At AYUSH summit, PM Modi tells how Ayurveda helped ex-Kenyan PM’s daughter regain eyesight
“It has been a struggle since I lost my vision in 2017. I have been to China and other countries and undergone various treatment modalities like acupuncture. Nothing seemed to have helped,” says Rosemary Odinga, daughter of former Kenyan Prime Minister Raila Odinga.
“I just heard PM Modi call out my name and ask, ‘Rosemary, are you here?’ I said yes and stood up,” said Rosemary Odinga, the 44-year-old daughter of former Kenya Prime Minister Raila Odinga.

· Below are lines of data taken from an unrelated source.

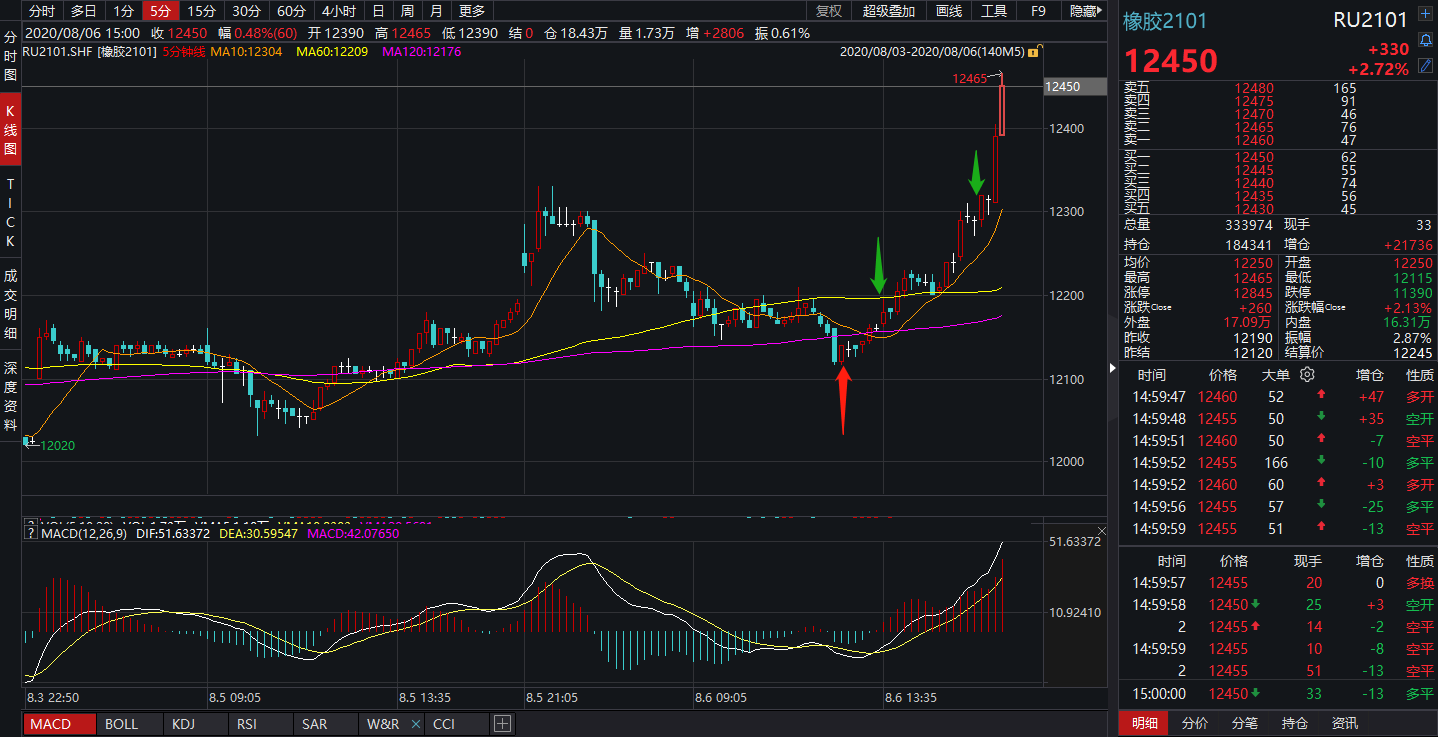1438x737 pixels.
Task: Toggle the 复权 price adjustment option
Action: pyautogui.click(x=829, y=11)
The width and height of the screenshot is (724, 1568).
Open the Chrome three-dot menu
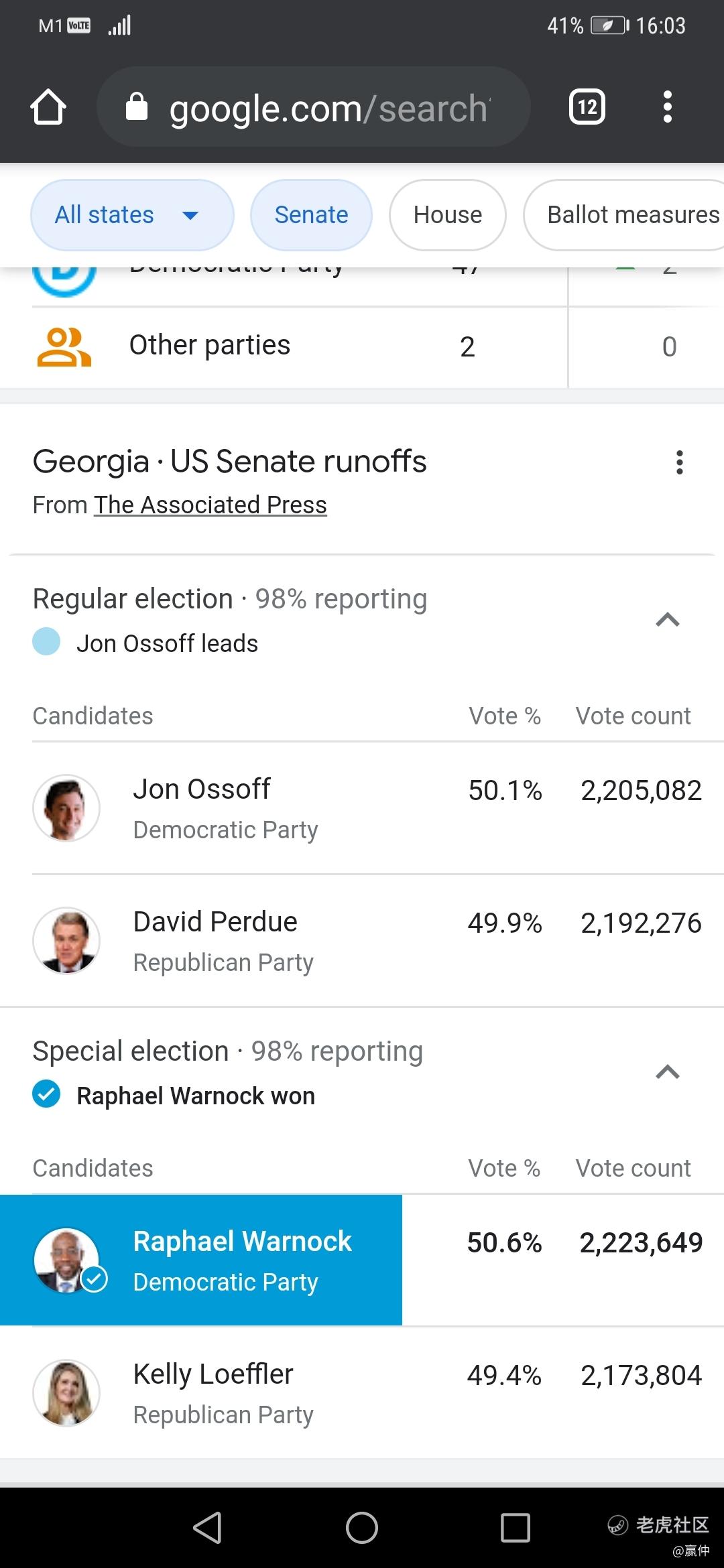point(667,107)
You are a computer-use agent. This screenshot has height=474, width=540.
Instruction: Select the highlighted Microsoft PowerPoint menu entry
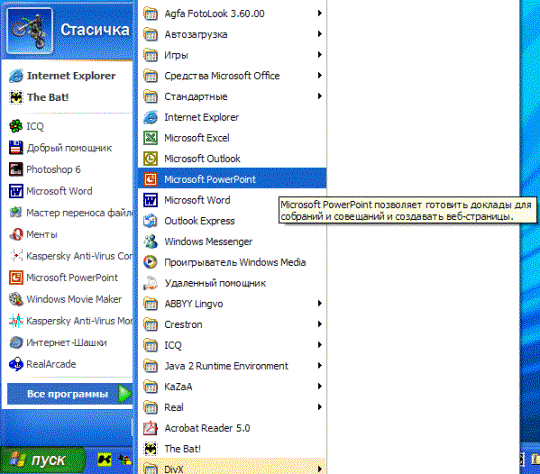click(x=232, y=179)
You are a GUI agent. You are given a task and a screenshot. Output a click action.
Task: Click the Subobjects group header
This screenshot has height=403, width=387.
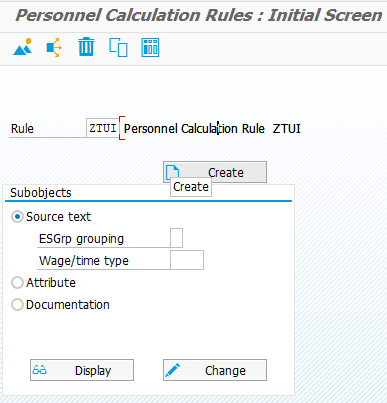tap(41, 193)
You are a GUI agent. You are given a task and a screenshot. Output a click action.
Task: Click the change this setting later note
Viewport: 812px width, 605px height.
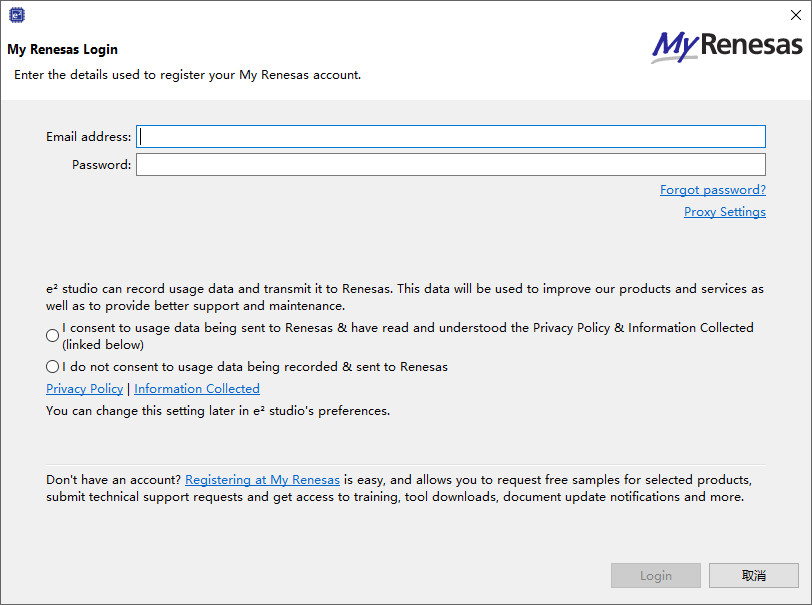(x=218, y=411)
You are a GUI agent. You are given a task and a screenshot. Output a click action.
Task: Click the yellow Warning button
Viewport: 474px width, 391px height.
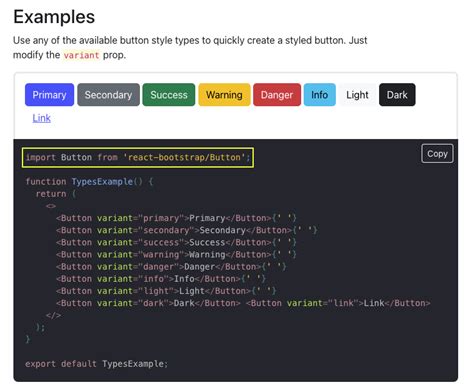[224, 95]
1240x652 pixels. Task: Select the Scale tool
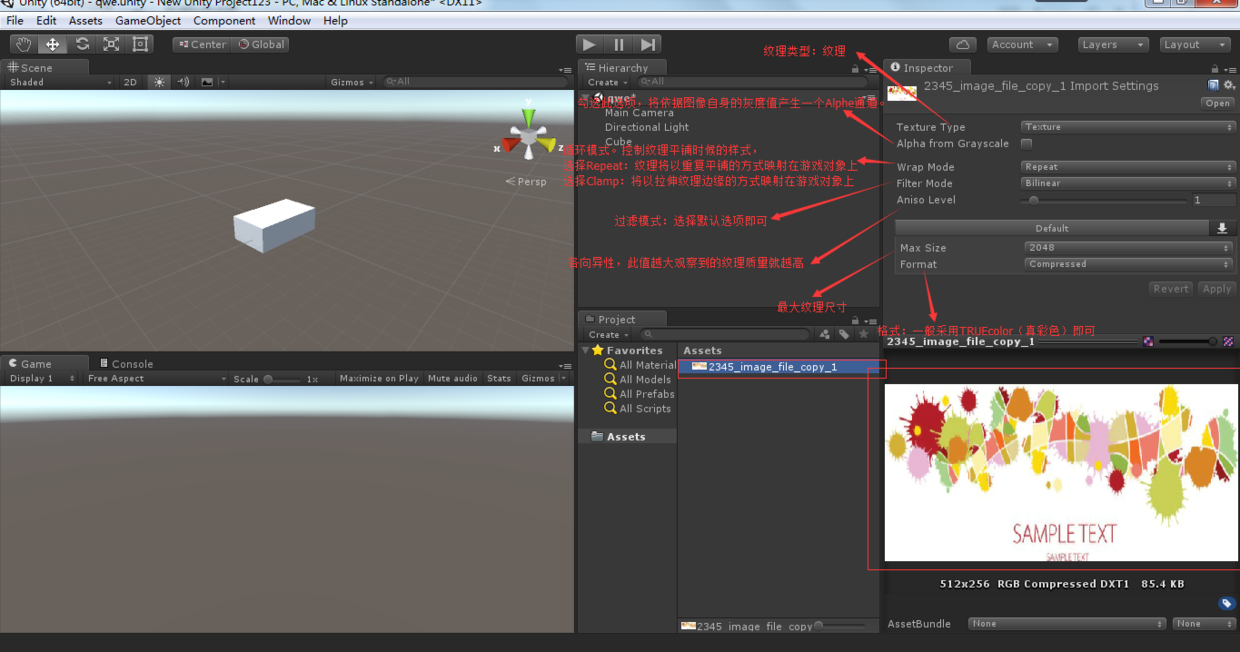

Prime Minister Narendra Modi on Wednesday narrated how, at a recent meeting, the former Kenyan PM told him about the trauma his daughter suffered when she lost her vision a few years ago. Underlining the growing global acceptance of traditional Indian medical systems, the prime minister added that Ayurvedic treatment in India helped restore Rosemary’s eyesight.

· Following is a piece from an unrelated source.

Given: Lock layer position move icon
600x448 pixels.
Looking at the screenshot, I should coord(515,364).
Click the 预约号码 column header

“You can imagine the shock and suffering that a person faces on losing his or her eyesight,” Modi told the audience after inaugurating the three-day Global AYUSH Innovations and Investment Summit in Gandhinagar.
He added, “As a father, Odinga searched high and low, went to various places, but the attempts were unsuccessful. Finally, he found some promise here in India. Recently, he met me. It was a Sunday and Odinga is my dear friend. He had become so emotional and spoke about their struggles after his daughter, post-surgery, lost her vision. After receiving treatment in India, she has regained her vision and her father told me that those were the golden moments when she could see.”
Bemused by all the attention on her at the event, Rosemary, who met Modi after his speech, told The Indian Express, “I did not understand what he was saying but am extremely excited to be here. This is my testimony of how a traditional system of medicine has helped people from other countries, and yes helped me regain my vision.”
Rosemary, accompanied by Kenya Medical Research Institute’s Chief Research Officer Dr FM Tolo, also ran into her doctor N Narayanan Namboothiri, the chief physician at the Sreedhareeyam Ayurvedic Eye Hospital and Research Centre in the town of Koothattukulam in Kerala’s Ernakulam district.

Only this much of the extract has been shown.